To the Hodgson libel failure to comply with a notice clause contained in the bills of lading is asserted in defense. This clause reads:

“31. Notice of any claim arising under this bill of lading must be given by the consignees to the agents of the steamer at the port of destination on receipt of or failure to deliver the goods, and in any case within ten days of steamer’s discharge, and the claim to be made within two months of its accrual. Otherwise all right of claim to be forfeited.”

The agents for the steamer at the port of destination were also the agents for the libel-ant in receiving delivery of the freight. The ten-day notice was not required by the bill of lading to be in writing. Acting as the mutual agent of both parties, the agent was not required to formally communicate with itself. Each principal was chargeable with notice of whatever the common agent knew. Astor v. Wells, 4 Wheat. 466, 486, 4 L. Ed. 616. The agent understood and intended that claim should be asserted, and was active in preparing for the assertion thereof by arranging for a survey of the damage which was held. Having this knowledge and understanding, it is to be assumed that he was equally diligent in protecting the rights of the respondent, and it would be quite absurdly unjust to hold that the respondent’s agent did not have notice of claim which it was its duty to assert. Formal claims were later made in writing, as required, within the two-month period. Libelant in the first suit is entitled to a decree for damage to its shipment of cocoanut oil and to its shipment of coffee.

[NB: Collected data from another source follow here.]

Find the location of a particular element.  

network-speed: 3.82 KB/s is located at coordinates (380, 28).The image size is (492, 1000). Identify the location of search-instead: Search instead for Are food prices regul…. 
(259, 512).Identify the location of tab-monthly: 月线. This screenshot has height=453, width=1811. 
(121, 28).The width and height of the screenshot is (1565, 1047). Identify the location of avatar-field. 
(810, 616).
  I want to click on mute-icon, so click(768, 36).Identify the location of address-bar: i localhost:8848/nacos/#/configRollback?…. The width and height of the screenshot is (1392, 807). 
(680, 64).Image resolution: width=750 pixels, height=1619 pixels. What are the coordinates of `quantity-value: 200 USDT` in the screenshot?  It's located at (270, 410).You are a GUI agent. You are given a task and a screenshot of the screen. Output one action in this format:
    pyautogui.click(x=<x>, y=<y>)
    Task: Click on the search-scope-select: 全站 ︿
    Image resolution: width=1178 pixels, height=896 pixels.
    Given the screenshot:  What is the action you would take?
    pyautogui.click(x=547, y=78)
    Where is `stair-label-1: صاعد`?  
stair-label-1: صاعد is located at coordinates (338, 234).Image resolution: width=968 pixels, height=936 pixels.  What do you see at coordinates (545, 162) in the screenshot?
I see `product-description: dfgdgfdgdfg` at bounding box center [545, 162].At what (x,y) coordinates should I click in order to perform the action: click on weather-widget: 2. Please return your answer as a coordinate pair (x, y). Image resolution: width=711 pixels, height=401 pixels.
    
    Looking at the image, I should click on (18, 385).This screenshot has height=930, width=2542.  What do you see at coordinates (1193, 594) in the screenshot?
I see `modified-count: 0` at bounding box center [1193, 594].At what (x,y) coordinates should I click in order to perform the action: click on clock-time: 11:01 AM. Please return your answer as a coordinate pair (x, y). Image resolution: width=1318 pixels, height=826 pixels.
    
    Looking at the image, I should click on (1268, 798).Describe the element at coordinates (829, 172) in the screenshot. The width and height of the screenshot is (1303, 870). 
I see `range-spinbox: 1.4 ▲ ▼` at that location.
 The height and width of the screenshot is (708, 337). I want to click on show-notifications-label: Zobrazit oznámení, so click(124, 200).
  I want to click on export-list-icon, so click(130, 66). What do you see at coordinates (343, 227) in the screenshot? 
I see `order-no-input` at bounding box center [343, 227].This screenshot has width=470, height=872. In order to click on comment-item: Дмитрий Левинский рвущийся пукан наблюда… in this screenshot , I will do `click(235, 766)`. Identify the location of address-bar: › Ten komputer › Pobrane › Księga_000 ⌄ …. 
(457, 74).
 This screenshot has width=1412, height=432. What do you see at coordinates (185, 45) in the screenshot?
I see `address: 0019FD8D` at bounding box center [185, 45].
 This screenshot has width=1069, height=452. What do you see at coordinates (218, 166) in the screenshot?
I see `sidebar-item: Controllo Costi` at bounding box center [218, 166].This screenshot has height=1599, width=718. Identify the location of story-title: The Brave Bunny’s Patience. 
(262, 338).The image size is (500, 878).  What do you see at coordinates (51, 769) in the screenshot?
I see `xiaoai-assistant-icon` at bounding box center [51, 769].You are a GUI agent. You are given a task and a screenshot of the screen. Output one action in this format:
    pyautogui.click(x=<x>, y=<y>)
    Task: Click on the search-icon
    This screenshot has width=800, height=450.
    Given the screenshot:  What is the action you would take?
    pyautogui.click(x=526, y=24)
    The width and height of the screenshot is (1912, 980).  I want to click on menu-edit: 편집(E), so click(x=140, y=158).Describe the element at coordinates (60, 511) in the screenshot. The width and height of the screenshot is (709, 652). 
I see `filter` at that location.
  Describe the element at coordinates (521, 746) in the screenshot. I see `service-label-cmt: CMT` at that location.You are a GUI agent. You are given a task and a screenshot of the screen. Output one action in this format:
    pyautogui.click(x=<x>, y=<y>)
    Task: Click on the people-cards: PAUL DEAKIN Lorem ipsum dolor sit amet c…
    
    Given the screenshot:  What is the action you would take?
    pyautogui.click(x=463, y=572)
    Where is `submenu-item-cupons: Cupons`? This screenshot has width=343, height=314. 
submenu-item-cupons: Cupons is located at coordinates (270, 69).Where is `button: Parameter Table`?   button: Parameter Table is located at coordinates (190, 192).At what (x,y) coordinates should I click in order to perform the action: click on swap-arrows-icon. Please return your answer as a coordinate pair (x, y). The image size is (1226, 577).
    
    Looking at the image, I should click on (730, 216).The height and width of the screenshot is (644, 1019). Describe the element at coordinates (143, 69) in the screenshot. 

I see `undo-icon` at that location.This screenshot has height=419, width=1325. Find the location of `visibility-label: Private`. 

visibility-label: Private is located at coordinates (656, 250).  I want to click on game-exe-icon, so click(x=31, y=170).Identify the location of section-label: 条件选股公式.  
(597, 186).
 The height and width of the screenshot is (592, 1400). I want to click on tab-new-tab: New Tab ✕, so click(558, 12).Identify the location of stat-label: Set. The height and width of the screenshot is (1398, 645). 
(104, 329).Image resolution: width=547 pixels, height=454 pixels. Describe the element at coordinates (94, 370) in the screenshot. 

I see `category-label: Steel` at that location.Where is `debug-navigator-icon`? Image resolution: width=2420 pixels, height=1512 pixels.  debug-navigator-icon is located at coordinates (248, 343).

In addition to damage to its sugar resulting from contact with molasses and eocoanut oil, claim is made in the second suit for similar damage resulting from contact with sea water. Under the terms of the bill of lading, liability for such damage is excepted, and there can be no recovery, unless the injury resulted from the unseaworthy condition of the ship. The bags in question were stowed in the No. 2 tween deck compartment. It is entirely clear that the sea had access to this compartment during a violent gale, in which considerable damage was done to the deck fittings of the vessel, including the steam pipe casings, which were tom away from the coaming of No. 2 hatch. Sea water gained access through the rivet holes of these pipe casings, which passed through the hatch coamings, and thus the 106 bags of sugar were wet. This, it appears, was the only leak which occurred in the No. 2 tween deck compartment, and I am constrained to find that all of this damage occurred during the course of the storm, none of it after the vessel left Bermuda. The description of the gale and of the other damage suffered by the vessel, as given by the master and chief officer, carries conviction that the tearing away of the pipe casing was due to no unseaworthy condition, but solely to the extraordinary power of the seas, which in their effect upon, se'curely fastened steel pipe casing constituted an excepted peril, for the consequences of which the owners were not liable under the terms of their bill of lading.

Libelant in the second suit is accordingly entitled to recover damages to its sugar resulting from contact with molasses and cocoanut oil, but is not entitled to recover similar damages resulting from contact with sea water.

Enter interlocutory decrees accordingly, With • provisions for reference to determine the amounts recoverable.